【おともだち】
れいむにはとても仲の良い友達がいる。そのお友達はとても恥ずかしがり屋で無口なのだけれど、いつもゆっくりした表情をしていて、そんなお友達を見ているれいむもゆっくりできた。
「晩御飯ができたよー! たくさんあるからあわてないで食べてね!」
ご飯を持って現れたのは、飼い主のお兄さん。いつもおいしいご飯をくれて、遊んでくれる良いお兄さんだ。
「ゆっくりありがとう! ほら、まりさもたべてね!」
れいむはそう言って、お友達をせかす。しかしお友達は口を開くことはない。
「まりさはお腹がいっぱいなんだよ、れいむ」
飼い主はれいむの頭を撫でながら言った。
「ゆう、じゃあおさきにいただきますするよ! いただきます!」
「はい、召し上がれ」
―――――
ゴムボールにへのへのもへじを描いてまりさの帽子を乗っけただけの玩具が「おともだち」か。あまりにも滑稽で馬鹿馬鹿しく、いつも笑いをこらえるのがつらい。

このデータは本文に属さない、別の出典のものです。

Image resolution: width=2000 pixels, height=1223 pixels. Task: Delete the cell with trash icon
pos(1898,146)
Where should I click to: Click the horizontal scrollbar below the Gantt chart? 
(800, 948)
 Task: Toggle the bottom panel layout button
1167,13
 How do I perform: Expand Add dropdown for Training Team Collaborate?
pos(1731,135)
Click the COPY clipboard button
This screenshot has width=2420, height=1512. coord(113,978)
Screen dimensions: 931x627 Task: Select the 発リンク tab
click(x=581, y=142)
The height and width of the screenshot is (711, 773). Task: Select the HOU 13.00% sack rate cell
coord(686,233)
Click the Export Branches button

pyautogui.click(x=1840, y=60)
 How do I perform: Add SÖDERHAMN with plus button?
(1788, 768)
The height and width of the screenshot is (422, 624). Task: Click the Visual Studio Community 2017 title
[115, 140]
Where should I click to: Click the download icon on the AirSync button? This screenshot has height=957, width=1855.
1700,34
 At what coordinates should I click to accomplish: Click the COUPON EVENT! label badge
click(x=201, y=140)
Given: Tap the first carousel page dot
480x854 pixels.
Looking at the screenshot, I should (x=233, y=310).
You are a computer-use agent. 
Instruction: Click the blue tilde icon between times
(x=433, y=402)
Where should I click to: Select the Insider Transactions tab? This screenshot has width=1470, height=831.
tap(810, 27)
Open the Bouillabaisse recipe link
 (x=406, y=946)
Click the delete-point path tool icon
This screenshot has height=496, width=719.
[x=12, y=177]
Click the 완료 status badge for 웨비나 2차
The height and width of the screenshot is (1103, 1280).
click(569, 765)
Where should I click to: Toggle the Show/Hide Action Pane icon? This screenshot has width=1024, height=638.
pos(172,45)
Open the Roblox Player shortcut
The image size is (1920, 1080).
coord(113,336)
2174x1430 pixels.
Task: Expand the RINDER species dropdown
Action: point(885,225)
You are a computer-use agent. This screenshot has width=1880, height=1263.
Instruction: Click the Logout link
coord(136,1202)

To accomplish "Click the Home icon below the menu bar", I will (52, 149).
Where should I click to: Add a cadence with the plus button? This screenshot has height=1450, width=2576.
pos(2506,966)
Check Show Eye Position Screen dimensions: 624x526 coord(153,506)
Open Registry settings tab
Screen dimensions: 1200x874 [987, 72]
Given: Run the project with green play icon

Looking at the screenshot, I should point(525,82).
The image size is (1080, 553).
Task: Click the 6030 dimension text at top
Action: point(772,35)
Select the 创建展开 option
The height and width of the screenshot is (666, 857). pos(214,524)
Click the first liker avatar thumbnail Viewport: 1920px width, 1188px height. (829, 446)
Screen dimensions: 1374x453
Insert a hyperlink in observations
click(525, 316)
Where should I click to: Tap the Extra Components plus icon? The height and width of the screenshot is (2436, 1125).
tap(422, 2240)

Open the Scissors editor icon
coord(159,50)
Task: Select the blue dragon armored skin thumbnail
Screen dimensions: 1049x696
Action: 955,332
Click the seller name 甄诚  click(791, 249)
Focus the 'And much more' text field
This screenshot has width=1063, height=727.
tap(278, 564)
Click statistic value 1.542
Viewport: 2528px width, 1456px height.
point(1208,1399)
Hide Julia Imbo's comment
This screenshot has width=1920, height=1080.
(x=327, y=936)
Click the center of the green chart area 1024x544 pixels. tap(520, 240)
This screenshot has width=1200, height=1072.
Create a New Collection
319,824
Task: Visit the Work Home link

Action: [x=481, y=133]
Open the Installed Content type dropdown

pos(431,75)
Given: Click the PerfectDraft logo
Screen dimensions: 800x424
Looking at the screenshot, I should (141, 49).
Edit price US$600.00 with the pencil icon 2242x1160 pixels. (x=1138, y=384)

帽子の元々の持ち主であるまりさは潰して殺した。むろん、殺す前に帽子は奪ったから死臭はついていない。
今日も今日とて、れいむは動かず喋らないお友達を相手にゆっくりしている。
―――――
れいむは、まりさのことが……すき、だよ。ちゅっちゅしたりすーりすーりしたいよ。でも、まりさははずかしがりやさんだから……。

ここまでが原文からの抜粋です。